Y señala como “marca de fábrica” del modelo K dos antiguos vicios argentinos: “el cortoplacismo (una versión extrema de la tendencia natural del político a no ver más allá de la próxima elección) y el rentismo (la concepción de la economía como un capital no perecedero que nos da sus frutos sin necesidad de invertir muchos recursos, como un pozo petrolero)”.

Podría señalarse más señales de continuidad a lo largo del modelo K, como la posición fuertemente ideologizada del mercado de capitales.

Mientras Bolivia debutó con una tasa inferior al 5%, la Argentina no tiene acceso al crédito y, contrariando el discurso “desendeudador” de los funcionarios K, termina ofreciendo una amnistía tributaria más un premio de 4% al dinero de los evasores.

“La economía argentina se parece a un almacén de barrio: vive de su cuenta corriente, no convoca a la inversión externa, mientras la realidad indica que se acabó el excedente de dólares”, es el crudo diagnóstico que hace el economista Miguel Bein.

Esperando el impacto. Para la enorme mayoría de los ciudadanos argentinos, que no se toma la molestia de entrar en discusiones sobre modelos, lo que resulta evidente es que hay un cambio de clima.

Y, siguiendo el instinto entrenado en décadas de crisis abruptas, se protegen de la forma en que siempre lo hicieron: huyendo de la moneda nacional.

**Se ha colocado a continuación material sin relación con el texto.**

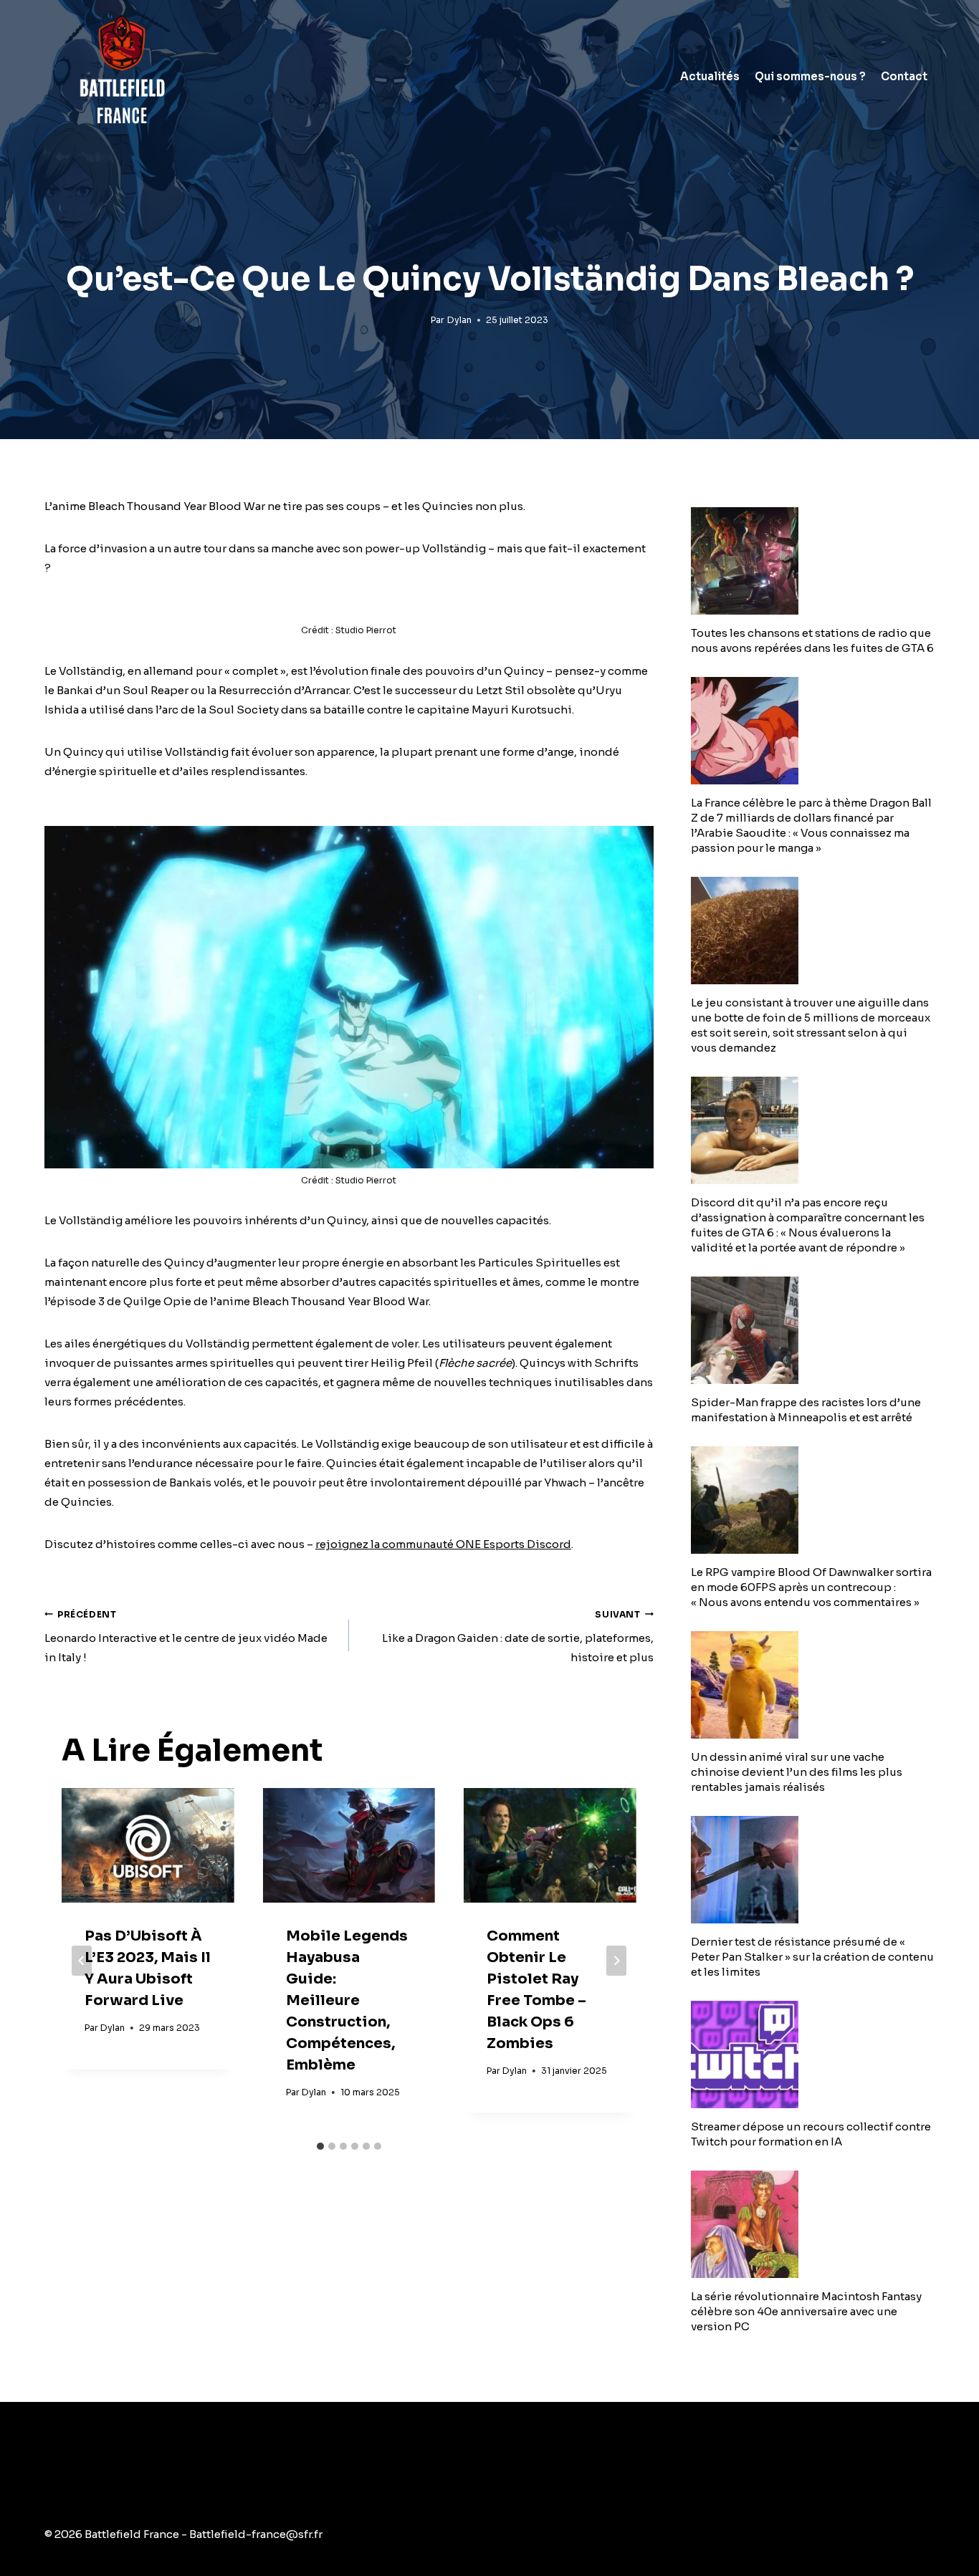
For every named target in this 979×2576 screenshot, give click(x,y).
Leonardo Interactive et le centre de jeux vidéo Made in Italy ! (186, 1637)
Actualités (710, 76)
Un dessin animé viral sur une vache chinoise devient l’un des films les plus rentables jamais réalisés (796, 1772)
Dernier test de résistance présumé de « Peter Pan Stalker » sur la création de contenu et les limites (812, 1957)
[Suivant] (616, 1961)
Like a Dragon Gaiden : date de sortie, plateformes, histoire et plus (518, 1637)
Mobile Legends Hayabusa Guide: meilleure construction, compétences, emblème (347, 2000)
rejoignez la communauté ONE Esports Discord (443, 1544)
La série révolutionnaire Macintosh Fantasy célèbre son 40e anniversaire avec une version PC (806, 2311)
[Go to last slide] (82, 1961)
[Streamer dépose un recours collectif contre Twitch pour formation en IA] (813, 2054)
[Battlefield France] (120, 76)
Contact (904, 76)
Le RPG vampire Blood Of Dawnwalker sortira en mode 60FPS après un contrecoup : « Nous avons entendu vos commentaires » (811, 1587)
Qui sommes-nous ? (810, 76)
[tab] (320, 2146)
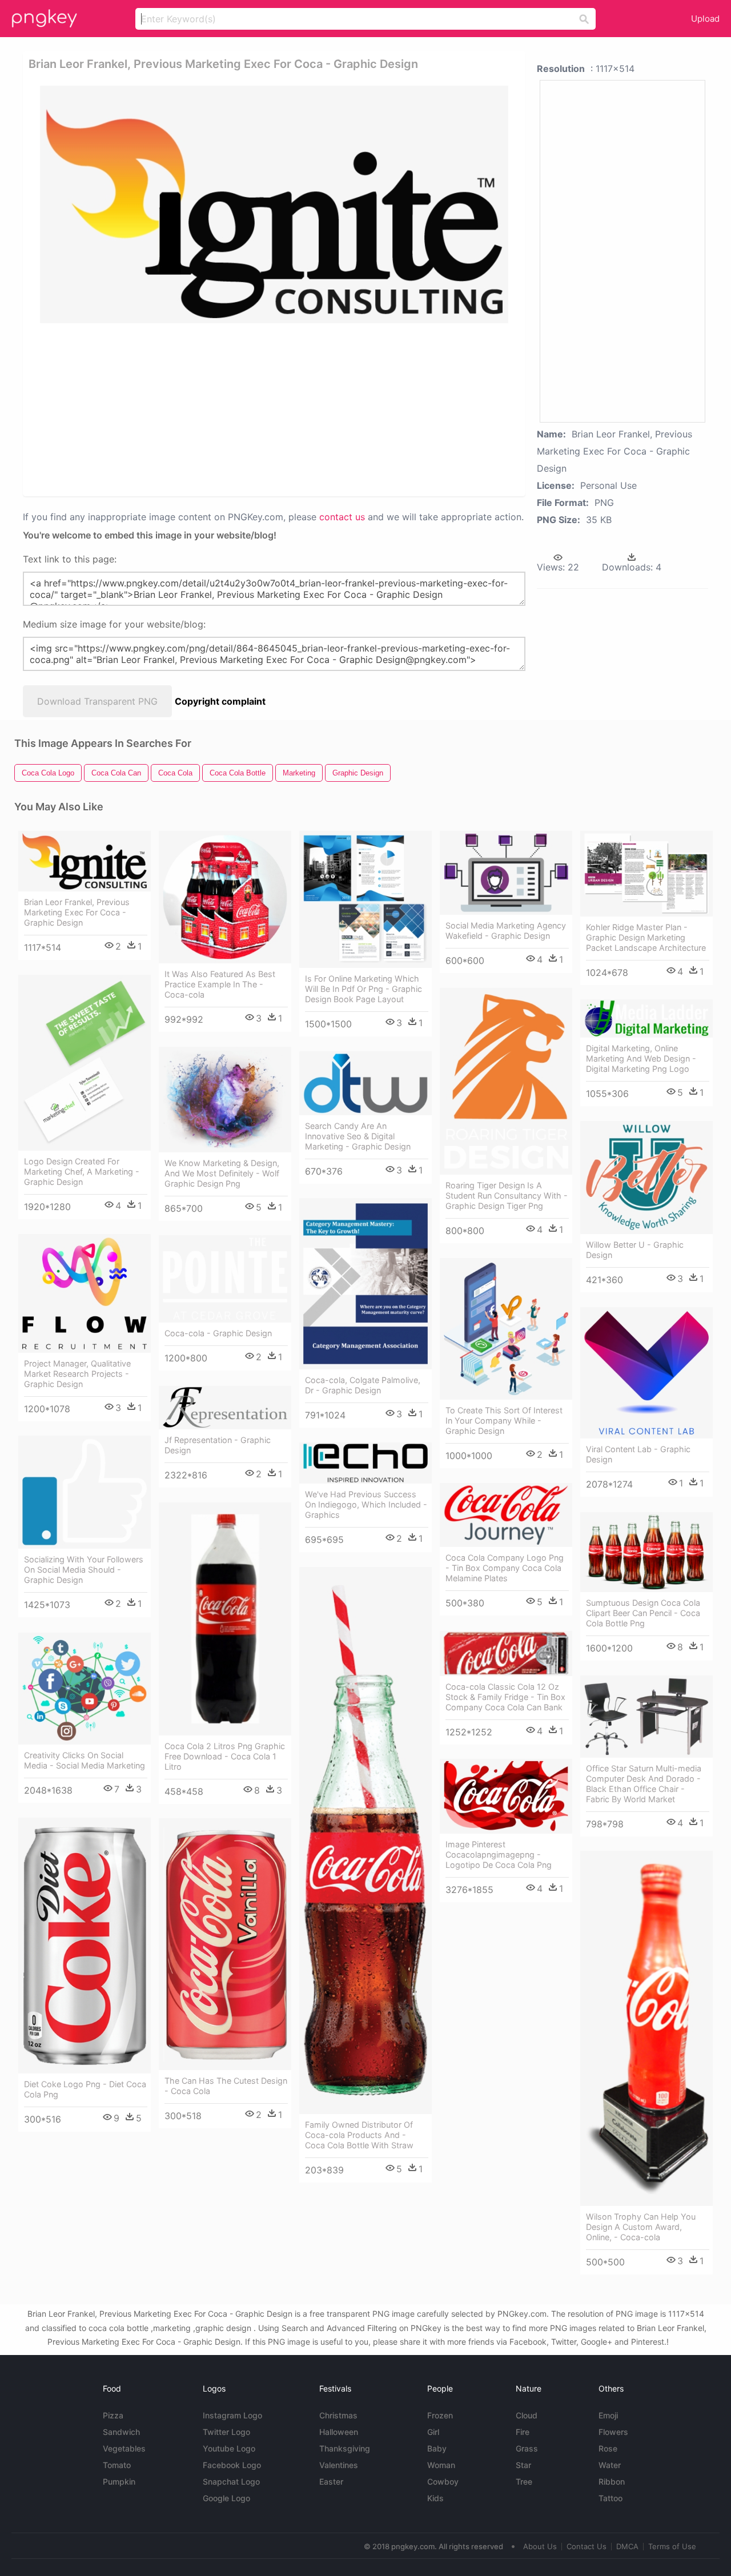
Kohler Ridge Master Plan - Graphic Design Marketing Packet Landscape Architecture (646, 937)
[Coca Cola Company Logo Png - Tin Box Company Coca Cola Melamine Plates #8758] (506, 1515)
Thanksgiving (344, 2448)
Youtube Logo (229, 2448)
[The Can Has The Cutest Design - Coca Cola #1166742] (225, 1944)
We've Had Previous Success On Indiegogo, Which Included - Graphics (366, 1504)
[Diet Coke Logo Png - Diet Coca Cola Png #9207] (84, 1945)
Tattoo (610, 2498)
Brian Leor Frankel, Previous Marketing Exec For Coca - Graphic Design (77, 912)
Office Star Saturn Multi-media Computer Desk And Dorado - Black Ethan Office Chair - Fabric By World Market (643, 1783)
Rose (608, 2448)
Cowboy (443, 2481)
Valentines (338, 2465)
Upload (705, 18)
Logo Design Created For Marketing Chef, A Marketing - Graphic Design (81, 1171)
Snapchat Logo (231, 2481)
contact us (342, 517)
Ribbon (612, 2481)
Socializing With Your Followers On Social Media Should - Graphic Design (83, 1569)
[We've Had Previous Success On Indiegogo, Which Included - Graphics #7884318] (365, 1463)
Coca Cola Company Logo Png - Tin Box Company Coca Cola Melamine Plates (504, 1568)
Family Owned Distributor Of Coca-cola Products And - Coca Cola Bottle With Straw (359, 2135)
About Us (540, 2546)
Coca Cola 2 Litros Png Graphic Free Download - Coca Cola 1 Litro (224, 1756)
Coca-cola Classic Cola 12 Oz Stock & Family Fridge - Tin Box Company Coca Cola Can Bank (505, 1697)
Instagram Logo (232, 2415)
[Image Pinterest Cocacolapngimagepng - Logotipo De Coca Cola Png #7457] (506, 1796)
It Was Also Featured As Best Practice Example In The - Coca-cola (219, 984)
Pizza (113, 2415)
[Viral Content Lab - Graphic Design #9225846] (646, 1372)
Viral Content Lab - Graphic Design (638, 1454)
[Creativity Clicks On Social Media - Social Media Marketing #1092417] (84, 1689)
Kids (435, 2498)
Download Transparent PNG (97, 701)
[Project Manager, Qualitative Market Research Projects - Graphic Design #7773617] (84, 1293)
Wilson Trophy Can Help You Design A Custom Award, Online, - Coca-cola (641, 2227)
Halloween (338, 2432)
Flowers (613, 2432)
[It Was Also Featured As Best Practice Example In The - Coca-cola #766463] (225, 897)
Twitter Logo (226, 2432)
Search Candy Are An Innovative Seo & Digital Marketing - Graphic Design (358, 1136)
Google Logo (226, 2498)
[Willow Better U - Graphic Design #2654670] (646, 1177)
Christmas (338, 2415)
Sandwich (121, 2432)
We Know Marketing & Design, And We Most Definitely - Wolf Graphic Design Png (221, 1173)
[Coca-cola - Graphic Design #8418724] (225, 1279)
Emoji (608, 2415)
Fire (522, 2432)
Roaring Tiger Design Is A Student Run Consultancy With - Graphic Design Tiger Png (506, 1195)
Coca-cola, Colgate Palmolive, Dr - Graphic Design (362, 1385)
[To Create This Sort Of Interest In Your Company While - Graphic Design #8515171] (506, 1329)
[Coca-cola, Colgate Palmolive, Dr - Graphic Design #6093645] (365, 1283)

Así, algunos se vuelcan a consumir, en una situación que el gobierno celebra como síntoma positivo pero que tiene la contracara de un bajo nivel de ahorro. Y otros, como siempre, buscan billetes verdes para engrosar el “colchón” de 200.000 millones que está fuera del sistema.

Lejos, muy lejos, de un país con visos de normalidad. Aunque, hay que decirlo, fiel a las más instaladas costumbres argentinas.